There are several different causes of wryneck. These include:

  • Congenital Muscular Torticollis: By far the most common cause among children under age 5, this condition is the result of injury to the muscle that connects the breastbone, head and neck (sternocleidomastoid muscle). The injury may occur during birth (particularly breech and difficult first-time deliveries), but it also can occur while the baby is still in the womb. Whatever the cause, this condition usually is detected in the first six to eight weeks of life when the pediatrician notices a small lump on the side of the baby's neck in the area of the damaged muscle. Later, the muscle contracts and causes the head to tilt to one side.

  • Klippel-Feil Syndrome: In this condition, which is present at birth, the tilt of the neck is caused by an abnormality of the bones at the top of the spine. Children with Klippel-Feil syndrome may have a short, broad neck, low hairline and very restricted neck movement.

  • Torticollis due to injury or inflammation: This is more likely to occur in older children, up to the age of 9 or 10. This type of torticollis results from an inflammation of the throat caused by upper respiratory infection, sore throat, injury or some unknown factor. The swelling, for some reason still not known, causes the tissue surrounding the upper spine to loosen, allowing the vertebral bones to move out of normal position. When this happens, the neck muscles go into spasm, causing the head to tilt to one side.
Treatment of Wryneck

Each type of wryneck requires a slightly different treatment. It is very important to seek such treatment early, so that the problem is corrected before it causes permanent deformity.
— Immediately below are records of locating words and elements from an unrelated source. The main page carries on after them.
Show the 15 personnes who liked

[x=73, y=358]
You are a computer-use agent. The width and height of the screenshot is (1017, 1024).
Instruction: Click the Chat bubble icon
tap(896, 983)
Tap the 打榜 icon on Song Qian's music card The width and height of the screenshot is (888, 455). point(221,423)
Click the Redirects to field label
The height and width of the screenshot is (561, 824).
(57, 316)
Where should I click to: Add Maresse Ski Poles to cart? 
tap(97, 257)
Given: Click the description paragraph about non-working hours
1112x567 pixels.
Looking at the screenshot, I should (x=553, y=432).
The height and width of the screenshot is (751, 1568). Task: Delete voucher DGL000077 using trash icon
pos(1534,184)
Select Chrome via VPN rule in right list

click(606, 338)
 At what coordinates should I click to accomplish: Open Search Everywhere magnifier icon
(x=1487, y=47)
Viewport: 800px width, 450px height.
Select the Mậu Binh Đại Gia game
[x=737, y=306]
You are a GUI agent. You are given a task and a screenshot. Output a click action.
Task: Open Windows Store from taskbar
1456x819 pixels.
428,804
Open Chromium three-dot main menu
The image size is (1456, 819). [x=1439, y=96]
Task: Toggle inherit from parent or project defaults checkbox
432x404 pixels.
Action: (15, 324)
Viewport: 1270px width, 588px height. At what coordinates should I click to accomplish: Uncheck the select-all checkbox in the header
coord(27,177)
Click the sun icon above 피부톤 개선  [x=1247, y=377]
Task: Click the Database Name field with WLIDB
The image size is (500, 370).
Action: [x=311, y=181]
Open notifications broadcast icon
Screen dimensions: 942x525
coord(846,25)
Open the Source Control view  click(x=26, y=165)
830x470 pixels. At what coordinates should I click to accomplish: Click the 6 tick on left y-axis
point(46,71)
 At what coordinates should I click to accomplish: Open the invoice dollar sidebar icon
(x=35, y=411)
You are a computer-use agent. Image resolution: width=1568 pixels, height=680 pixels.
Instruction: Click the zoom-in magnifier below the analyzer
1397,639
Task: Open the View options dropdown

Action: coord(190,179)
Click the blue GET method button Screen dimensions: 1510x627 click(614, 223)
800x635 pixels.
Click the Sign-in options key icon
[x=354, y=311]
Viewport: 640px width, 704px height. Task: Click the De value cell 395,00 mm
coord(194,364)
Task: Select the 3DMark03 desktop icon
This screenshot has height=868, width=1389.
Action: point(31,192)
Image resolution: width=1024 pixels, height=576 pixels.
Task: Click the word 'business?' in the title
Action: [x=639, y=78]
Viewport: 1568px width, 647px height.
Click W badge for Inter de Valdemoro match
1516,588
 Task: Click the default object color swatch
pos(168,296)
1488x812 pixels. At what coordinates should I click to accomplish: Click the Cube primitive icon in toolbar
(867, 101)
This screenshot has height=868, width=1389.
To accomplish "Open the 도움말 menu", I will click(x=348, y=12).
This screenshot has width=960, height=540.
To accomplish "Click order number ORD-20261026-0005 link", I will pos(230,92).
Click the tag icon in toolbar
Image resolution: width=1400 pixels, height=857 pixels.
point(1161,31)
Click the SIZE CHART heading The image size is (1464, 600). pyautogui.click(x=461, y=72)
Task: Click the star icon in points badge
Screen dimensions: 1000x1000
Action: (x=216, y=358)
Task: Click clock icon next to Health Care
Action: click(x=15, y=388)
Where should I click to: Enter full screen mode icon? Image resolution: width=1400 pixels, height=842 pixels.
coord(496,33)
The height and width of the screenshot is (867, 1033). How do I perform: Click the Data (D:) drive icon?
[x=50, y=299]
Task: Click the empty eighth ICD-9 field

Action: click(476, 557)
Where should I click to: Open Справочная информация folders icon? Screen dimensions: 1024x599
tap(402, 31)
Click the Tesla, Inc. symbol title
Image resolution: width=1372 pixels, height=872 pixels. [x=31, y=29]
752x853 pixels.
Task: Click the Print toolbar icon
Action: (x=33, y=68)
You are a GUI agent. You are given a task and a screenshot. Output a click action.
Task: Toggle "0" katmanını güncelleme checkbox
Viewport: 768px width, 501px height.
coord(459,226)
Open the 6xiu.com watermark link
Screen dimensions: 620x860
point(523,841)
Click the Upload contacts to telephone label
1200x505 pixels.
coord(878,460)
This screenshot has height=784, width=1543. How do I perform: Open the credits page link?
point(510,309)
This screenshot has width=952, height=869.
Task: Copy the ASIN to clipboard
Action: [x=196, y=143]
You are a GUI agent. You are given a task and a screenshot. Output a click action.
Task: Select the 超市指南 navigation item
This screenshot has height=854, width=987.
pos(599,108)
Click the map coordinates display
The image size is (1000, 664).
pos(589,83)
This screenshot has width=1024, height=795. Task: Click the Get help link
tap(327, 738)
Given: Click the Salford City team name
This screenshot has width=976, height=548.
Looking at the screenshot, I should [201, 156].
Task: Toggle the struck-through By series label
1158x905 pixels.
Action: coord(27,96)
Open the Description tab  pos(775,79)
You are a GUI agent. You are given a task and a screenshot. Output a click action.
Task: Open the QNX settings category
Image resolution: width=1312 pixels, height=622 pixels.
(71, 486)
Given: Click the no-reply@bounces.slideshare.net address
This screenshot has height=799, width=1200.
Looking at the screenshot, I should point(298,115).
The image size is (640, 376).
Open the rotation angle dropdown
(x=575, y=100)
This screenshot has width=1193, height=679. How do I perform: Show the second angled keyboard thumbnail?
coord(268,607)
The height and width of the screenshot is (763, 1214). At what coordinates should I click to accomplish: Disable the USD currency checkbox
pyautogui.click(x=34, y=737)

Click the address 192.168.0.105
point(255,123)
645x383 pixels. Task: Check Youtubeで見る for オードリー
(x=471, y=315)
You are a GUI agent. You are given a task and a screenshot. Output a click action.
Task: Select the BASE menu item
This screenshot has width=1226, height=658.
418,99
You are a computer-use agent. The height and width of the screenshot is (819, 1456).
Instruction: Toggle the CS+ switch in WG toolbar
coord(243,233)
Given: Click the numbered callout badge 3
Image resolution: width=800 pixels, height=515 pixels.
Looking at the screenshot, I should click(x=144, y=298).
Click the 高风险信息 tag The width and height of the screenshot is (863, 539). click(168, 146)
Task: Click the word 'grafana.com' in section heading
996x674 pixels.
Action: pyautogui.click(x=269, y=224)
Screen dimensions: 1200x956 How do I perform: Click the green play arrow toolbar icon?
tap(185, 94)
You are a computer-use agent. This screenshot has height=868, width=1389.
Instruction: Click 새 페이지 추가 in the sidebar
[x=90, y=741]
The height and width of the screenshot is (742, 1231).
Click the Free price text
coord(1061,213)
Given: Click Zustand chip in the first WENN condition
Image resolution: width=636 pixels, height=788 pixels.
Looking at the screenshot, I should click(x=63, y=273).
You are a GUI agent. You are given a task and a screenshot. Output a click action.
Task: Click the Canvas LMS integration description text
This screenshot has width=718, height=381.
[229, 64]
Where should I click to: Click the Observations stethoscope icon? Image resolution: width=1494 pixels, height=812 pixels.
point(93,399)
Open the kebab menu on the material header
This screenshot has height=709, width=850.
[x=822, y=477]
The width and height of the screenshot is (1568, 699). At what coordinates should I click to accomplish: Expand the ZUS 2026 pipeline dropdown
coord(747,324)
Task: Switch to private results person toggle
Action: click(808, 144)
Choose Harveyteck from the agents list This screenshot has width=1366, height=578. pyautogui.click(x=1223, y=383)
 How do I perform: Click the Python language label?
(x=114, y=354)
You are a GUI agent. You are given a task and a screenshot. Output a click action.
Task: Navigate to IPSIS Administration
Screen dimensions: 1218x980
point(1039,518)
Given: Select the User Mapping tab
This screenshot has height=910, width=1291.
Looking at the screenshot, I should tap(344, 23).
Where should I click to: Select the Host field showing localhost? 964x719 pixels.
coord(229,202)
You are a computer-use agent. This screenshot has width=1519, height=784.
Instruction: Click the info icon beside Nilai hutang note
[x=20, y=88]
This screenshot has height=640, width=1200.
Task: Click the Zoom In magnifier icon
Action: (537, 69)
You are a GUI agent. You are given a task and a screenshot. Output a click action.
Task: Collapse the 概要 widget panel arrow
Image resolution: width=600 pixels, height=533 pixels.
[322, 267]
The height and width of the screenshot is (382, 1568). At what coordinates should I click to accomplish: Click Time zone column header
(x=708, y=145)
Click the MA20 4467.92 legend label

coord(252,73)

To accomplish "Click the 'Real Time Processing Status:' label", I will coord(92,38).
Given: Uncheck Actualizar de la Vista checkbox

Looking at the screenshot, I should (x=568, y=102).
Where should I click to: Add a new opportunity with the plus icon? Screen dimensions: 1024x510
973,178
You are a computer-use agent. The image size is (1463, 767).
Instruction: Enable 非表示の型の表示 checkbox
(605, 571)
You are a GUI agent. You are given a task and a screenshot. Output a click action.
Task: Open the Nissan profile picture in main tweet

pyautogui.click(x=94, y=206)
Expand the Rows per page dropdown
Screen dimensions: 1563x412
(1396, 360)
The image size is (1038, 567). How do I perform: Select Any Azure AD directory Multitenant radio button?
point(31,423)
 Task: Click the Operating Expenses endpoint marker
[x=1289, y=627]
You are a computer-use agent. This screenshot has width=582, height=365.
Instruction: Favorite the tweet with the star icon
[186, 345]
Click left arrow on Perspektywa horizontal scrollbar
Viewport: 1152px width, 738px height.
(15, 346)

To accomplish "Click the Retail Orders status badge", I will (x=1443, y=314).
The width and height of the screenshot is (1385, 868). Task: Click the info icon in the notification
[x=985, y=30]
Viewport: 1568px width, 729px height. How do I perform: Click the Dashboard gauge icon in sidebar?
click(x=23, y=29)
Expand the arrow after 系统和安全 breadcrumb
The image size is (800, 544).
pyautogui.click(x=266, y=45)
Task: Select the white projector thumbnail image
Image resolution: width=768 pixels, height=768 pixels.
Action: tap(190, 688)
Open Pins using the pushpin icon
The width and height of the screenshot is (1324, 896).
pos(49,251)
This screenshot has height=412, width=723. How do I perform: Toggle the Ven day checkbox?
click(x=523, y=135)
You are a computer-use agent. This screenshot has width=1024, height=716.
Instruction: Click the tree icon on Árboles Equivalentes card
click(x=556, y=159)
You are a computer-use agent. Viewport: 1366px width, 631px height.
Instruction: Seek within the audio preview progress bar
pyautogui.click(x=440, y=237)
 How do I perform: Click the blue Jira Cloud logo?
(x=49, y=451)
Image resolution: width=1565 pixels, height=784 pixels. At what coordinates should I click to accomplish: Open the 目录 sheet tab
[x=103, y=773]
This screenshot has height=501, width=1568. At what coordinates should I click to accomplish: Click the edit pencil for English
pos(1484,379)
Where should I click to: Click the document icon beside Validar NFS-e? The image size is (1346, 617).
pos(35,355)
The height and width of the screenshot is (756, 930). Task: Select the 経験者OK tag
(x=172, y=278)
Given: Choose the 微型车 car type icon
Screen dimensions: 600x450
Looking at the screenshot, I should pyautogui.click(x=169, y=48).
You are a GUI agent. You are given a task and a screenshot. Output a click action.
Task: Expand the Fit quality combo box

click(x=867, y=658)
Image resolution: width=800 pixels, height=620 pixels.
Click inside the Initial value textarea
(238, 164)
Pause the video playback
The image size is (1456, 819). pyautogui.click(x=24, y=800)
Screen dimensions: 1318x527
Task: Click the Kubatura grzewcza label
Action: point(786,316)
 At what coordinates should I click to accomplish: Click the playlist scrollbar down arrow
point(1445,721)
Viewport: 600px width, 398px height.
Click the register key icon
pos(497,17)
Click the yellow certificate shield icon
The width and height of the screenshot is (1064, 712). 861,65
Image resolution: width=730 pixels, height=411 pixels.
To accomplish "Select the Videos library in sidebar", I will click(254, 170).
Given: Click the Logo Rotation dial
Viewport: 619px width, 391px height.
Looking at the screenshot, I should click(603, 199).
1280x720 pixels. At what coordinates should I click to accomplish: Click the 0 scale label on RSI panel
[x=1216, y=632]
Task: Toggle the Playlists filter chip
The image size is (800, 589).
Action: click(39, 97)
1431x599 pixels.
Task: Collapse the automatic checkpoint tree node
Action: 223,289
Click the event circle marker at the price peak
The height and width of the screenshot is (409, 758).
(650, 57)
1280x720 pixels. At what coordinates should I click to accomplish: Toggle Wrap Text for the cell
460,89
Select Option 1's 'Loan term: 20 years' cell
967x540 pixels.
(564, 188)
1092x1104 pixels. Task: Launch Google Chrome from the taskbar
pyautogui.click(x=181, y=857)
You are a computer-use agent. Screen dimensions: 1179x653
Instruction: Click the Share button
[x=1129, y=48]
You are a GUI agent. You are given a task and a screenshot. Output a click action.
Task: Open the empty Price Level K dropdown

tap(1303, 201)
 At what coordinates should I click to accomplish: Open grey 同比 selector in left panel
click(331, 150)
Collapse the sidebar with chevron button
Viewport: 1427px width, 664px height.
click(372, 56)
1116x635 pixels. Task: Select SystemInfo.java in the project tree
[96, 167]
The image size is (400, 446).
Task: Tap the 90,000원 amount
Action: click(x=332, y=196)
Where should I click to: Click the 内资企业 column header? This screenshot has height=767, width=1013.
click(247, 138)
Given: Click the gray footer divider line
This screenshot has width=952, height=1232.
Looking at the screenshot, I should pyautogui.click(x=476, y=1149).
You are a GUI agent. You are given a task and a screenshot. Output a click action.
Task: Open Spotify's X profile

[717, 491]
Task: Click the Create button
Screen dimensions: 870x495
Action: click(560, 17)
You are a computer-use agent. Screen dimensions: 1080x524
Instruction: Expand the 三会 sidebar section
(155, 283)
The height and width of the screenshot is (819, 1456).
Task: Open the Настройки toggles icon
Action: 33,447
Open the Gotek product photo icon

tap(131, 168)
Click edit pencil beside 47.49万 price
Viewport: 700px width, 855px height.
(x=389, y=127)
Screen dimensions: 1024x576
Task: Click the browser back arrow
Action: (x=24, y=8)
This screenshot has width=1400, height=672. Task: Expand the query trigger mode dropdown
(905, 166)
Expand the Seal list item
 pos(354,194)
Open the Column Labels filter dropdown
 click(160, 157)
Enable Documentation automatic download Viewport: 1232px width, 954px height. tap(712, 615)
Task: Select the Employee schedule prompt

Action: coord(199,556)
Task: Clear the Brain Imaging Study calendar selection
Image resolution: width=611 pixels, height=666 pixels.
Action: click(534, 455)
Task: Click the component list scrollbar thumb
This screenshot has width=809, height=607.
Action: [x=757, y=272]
Your pediatrician will examine your child's neck and may order X-rays of the area in order to identify the cause of the problem. X-rays of the hip may be ordered, as some children with congenital muscular torticollis also have been found to have dislocation of the hip. If the doctor decides that the problem is muscular torticollis due to a birth-related injury to the sternocleidomastoid muscle, you will be instructed in an exercise program to stretch the neck muscles. The doctor will show you how to gently move your child's head in the opposite direction from the tilt. You'll need to do this several times a day, very gradually extending the movement as the muscle stretches.

When your child sleeps, it is best to place her on her back or side, with her head positioned opposite to the direction of the tilt. She can be placed on her stomach if she allows you to turn her face away from the side of the muscle injury, and if she then keeps her head in this position while sleeping. When she is awake, position her so what she wants to look at (windows, mobiles, pictures, activity) are on the side away from the injury. She'll stretch the shortened muscle while trying to see these objects. These simple strategies cure this type of wryneck in the vast majority of cases, preventing the need for later surgery.

If the problem is not corrected by exercise or position change, your pediatrician will refer you to an orthopedic surgeon. In some cases it may be necessary to surgically remove the damaged section of muscle.

If your child's wryneck is caused by something other than congenital muscular torticollis and the X-rays show no spinal abnormality, other treatment involving rest, a special collar, traction, application of heat to the area, medication or rarely even surgery may be necessary.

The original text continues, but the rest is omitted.